By modelling the ELF with ctypes we not only gain full python 3
support but can also create dumps for different architectures more easily.

Tested-by: Andrew Jones <drjones@redhat.com>
Acked-by: Laszlo Ersek <lersek@redhat.com>
Signed-off-by: Janosch Frank <frankja@linux.vnet.ibm.com>
---
 scripts/dump-guest-memory.py | 486 ++++++++++++++++++++++++++++---------------
 1 file changed, 322 insertions(+), 164 deletions(-)

diff --git a/scripts/dump-guest-memory.py b/scripts/dump-guest-memory.py
index 2cf7365..7acce65 100644
--- a/scripts/dump-guest-memory.py
+++ b/scripts/dump-guest-memory.py
@@ -6,6 +6,7 @@
 #
 # Authors:
 #   Laszlo Ersek <lersek@redhat.com>
+#   Janosch Frank <frankja@linux.vnet.ibm.com>
 #
 # This work is licensed under the terms of the GNU GPL, version 2 or later. See
 # the COPYING file in the top-level directory.
@@ -15,58 +16,303 @@
 # "help data" summary), and it should match how other help texts look in
 # gdb.
 
-import struct
+import ctypes
 
 UINTPTR_T = gdb.lookup_type("uintptr_t")
 
 TARGET_PAGE_SIZE = 0x1000
 TARGET_PAGE_MASK = 0xFFFFFFFFFFFFF000
 
-# Various ELF constants
-EM_X86_64   = 62        # AMD x86-64 target machine
-ELFDATA2LSB = 1         # little endian
-ELFCLASS64  = 2
-ELFMAG      = "\x7FELF"
-EV_CURRENT  = 1
-ET_CORE     = 4
-PT_LOAD     = 1
-PT_NOTE     = 4
-
 # Special value for e_phnum. This indicates that the real number of
 # program headers is too large to fit into e_phnum. Instead the real
 # value is in the field sh_info of section 0.
 PN_XNUM = 0xFFFF
 
-# Format strings for packing and header size calculation.

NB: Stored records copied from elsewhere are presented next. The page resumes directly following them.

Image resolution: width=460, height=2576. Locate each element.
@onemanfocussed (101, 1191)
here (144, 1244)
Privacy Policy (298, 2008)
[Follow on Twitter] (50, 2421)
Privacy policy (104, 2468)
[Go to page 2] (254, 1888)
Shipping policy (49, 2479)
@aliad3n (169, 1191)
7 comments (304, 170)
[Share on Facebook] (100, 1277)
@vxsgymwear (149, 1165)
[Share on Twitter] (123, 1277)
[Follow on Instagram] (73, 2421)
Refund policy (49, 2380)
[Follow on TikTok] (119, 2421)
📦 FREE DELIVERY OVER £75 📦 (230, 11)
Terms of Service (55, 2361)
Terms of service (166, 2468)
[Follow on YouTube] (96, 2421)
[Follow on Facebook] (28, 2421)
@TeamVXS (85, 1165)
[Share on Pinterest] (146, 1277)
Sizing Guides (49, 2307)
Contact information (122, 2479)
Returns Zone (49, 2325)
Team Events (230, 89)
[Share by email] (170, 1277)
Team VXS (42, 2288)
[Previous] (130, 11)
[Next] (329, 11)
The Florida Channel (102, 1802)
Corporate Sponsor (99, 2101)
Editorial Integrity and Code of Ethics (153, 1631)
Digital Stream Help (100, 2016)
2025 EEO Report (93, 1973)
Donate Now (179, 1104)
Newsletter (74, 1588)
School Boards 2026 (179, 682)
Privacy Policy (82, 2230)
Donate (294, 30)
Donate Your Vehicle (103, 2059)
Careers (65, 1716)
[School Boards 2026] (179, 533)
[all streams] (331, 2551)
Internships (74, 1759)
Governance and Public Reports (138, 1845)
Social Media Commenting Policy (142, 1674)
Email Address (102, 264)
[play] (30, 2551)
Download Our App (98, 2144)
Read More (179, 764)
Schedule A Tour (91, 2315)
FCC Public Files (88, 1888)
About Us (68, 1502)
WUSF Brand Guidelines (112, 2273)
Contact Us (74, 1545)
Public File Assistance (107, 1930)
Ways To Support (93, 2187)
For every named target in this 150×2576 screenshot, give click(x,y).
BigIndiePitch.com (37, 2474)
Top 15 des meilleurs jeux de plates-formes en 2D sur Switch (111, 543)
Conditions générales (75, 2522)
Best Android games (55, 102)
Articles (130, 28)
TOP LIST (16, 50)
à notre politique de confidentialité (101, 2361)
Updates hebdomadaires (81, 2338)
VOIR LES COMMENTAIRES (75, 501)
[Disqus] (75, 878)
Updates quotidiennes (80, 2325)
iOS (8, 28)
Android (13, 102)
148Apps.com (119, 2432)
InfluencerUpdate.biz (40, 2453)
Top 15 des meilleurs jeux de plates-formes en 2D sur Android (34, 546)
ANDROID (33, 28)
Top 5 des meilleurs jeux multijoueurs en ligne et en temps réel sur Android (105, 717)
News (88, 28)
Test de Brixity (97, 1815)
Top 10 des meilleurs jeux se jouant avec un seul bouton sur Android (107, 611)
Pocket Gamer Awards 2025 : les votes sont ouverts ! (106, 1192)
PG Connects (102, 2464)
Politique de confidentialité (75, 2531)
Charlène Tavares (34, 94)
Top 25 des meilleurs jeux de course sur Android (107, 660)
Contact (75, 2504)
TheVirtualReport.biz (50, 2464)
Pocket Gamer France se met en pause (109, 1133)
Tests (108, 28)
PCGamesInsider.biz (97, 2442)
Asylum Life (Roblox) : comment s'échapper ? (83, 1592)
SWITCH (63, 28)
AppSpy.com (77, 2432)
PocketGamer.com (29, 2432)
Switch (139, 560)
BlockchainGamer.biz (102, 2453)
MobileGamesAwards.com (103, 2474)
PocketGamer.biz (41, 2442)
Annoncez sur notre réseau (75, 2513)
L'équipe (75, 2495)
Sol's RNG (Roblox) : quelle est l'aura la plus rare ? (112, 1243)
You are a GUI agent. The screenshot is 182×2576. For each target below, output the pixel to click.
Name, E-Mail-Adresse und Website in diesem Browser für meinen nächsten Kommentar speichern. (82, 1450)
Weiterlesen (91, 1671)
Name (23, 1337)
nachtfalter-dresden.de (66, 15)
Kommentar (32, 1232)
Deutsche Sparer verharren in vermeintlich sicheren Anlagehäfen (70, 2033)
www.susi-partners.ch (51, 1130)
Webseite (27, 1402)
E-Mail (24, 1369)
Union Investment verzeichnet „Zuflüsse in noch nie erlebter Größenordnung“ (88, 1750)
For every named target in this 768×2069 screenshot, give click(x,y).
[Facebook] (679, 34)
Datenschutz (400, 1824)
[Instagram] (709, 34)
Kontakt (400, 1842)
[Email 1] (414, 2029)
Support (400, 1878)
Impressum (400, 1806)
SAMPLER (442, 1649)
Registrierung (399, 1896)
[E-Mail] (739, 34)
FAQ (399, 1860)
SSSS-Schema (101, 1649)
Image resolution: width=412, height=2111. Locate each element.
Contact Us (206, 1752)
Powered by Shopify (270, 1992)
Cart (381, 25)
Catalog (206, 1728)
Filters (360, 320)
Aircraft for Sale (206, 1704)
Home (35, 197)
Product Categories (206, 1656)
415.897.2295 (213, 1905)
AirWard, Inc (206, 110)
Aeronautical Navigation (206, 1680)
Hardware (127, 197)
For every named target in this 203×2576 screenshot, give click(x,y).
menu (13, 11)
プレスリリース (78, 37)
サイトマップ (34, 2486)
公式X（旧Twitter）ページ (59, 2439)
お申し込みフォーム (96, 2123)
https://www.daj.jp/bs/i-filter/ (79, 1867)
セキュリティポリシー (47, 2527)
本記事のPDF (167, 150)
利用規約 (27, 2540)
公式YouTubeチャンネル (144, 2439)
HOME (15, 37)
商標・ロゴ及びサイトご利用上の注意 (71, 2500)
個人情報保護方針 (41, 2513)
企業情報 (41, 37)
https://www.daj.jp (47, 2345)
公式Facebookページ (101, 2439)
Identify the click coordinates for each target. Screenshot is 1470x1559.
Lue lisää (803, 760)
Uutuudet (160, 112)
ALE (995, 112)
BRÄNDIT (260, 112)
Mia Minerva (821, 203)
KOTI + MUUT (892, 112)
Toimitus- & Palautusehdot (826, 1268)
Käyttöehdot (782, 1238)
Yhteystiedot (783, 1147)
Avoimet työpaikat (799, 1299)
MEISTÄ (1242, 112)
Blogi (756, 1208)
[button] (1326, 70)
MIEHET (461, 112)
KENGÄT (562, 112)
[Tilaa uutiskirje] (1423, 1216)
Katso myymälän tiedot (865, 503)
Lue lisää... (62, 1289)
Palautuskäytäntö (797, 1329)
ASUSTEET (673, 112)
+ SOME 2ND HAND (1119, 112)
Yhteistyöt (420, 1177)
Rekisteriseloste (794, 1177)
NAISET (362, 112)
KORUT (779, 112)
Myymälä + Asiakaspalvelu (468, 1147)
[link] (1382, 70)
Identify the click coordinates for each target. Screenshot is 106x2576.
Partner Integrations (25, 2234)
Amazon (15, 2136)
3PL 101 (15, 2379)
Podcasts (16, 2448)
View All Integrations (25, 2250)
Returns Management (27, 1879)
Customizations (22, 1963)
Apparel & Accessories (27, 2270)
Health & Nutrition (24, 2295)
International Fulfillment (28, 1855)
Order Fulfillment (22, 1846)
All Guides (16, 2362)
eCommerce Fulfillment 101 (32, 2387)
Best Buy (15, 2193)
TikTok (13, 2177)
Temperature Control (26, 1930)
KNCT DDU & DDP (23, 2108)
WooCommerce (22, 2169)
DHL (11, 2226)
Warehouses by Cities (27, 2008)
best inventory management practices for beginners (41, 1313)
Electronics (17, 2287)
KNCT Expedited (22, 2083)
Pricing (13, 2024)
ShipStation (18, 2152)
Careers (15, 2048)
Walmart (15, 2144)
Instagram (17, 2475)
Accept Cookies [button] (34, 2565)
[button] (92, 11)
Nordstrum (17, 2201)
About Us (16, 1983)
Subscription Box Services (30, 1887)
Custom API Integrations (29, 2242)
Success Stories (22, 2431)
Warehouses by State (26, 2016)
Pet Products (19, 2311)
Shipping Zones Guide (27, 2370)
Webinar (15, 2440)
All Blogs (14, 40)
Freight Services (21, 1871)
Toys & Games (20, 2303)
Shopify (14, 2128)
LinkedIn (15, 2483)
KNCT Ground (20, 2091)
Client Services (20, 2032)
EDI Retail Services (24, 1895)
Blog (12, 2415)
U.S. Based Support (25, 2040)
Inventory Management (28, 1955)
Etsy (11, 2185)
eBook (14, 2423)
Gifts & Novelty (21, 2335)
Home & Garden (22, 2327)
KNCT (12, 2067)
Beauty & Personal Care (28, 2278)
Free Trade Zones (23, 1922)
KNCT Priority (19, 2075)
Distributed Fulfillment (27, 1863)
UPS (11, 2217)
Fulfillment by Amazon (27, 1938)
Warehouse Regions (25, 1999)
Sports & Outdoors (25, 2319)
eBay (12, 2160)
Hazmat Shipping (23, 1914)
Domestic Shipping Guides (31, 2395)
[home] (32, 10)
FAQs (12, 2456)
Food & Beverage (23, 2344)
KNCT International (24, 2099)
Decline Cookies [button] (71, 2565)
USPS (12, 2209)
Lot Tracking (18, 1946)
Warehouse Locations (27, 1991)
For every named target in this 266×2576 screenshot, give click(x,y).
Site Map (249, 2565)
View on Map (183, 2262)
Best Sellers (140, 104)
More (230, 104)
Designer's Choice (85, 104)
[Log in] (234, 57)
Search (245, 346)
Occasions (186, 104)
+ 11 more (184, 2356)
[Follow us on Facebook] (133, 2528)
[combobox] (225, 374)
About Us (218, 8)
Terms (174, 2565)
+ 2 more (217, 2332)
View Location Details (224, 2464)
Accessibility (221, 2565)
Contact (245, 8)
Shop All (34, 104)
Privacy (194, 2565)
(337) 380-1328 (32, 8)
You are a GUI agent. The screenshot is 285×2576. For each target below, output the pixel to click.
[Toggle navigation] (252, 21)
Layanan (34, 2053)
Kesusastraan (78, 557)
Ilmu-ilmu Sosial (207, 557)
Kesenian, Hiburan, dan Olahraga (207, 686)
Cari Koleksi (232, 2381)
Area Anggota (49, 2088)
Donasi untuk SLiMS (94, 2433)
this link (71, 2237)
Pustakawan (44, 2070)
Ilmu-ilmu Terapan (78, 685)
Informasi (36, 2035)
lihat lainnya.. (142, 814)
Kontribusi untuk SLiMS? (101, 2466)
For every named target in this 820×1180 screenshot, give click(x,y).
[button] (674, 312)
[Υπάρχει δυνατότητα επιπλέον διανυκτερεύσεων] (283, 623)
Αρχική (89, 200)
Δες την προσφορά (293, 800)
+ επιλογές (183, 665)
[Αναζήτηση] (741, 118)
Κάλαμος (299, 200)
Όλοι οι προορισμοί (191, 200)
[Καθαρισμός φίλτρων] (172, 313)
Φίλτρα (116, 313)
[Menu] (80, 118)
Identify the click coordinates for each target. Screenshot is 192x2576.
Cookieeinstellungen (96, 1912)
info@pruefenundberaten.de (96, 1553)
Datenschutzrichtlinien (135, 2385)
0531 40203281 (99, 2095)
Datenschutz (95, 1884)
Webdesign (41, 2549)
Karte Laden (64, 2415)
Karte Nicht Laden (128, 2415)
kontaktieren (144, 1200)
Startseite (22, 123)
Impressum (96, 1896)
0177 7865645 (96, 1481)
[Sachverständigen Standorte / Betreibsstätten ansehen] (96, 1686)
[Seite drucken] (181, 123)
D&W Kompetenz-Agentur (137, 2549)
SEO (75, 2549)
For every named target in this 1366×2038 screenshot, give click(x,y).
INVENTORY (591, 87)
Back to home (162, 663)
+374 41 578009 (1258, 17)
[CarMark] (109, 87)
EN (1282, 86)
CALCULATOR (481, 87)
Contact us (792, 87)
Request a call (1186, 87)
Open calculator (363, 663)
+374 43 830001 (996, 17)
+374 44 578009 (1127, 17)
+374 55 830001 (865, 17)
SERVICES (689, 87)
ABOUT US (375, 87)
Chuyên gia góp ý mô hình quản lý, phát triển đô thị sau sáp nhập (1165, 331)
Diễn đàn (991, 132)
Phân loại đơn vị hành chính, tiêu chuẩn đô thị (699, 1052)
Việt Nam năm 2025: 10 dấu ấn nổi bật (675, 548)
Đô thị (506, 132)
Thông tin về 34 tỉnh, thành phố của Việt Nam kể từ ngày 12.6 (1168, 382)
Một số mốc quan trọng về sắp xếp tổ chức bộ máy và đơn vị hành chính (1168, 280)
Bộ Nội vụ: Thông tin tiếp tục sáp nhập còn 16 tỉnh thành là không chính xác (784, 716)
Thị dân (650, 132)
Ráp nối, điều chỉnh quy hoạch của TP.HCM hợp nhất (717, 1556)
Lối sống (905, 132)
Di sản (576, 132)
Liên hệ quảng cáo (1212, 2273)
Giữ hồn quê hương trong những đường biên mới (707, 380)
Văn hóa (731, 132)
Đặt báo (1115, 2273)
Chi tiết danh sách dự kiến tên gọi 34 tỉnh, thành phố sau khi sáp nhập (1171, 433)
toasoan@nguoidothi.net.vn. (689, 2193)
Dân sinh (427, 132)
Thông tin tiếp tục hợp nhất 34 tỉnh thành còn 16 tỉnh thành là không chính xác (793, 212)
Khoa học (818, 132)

-ELF64_EHDR = ("4s" # e_ident/magic
-              "B"  # e_ident/class
-              "B"  # e_ident/data
-              "B"  # e_ident/version
-              "B"  # e_ident/osabi
-              "8s" # e_ident/pad
-              "H"  # e_type
-              "H"  # e_machine
-              "I"  # e_version
-              "Q"  # e_entry
-              "Q"  # e_phoff
-              "Q"  # e_shoff
-              "I"  # e_flags
-              "H"  # e_ehsize
-              "H"  # e_phentsize
-              "H"  # e_phnum
-              "H"  # e_shentsize
-              "H"  # e_shnum
-              "H"  # e_shstrndx
-          )
-ELF64_PHDR = ("I"  # p_type
-              "I"  # p_flags
-              "Q"  # p_offset
-              "Q"  # p_vaddr
-              "Q"  # p_paddr
-              "Q"  # p_filesz
-              "Q"  # p_memsz
-              "Q"  # p_align
-          )
+EV_CURRENT = 1
+
+ELFCLASS32 = 1
+ELFCLASS64 = 2
+
+ELFDATA2LSB = 1
+ELFDATA2MSB = 2
+
+ET_CORE = 4
+
+PT_LOAD = 1
+PT_NOTE = 4
+
+EM_386 = 3
+EM_PPC = 20
+EM_PPC64 = 21
+EM_S390 = 22
+EM_AARCH = 183
+EM_X86_64 = 62
+
+class ELF(object):
+    """Representation of a ELF file."""
+
+    def __init__(self, arch):
+        self.ehdr = None
+        self.notes = []
+        self.segments = []
+        self.notes_size = 0
+        self.endianess = None
+        self.elfclass = ELFCLASS64
+
+        if arch == 'aarch64-le':
+            self.endianess = ELFDATA2LSB
+            self.elfclass = ELFCLASS64
+            self.ehdr = get_arch_ehdr(self.endianess, self.elfclass)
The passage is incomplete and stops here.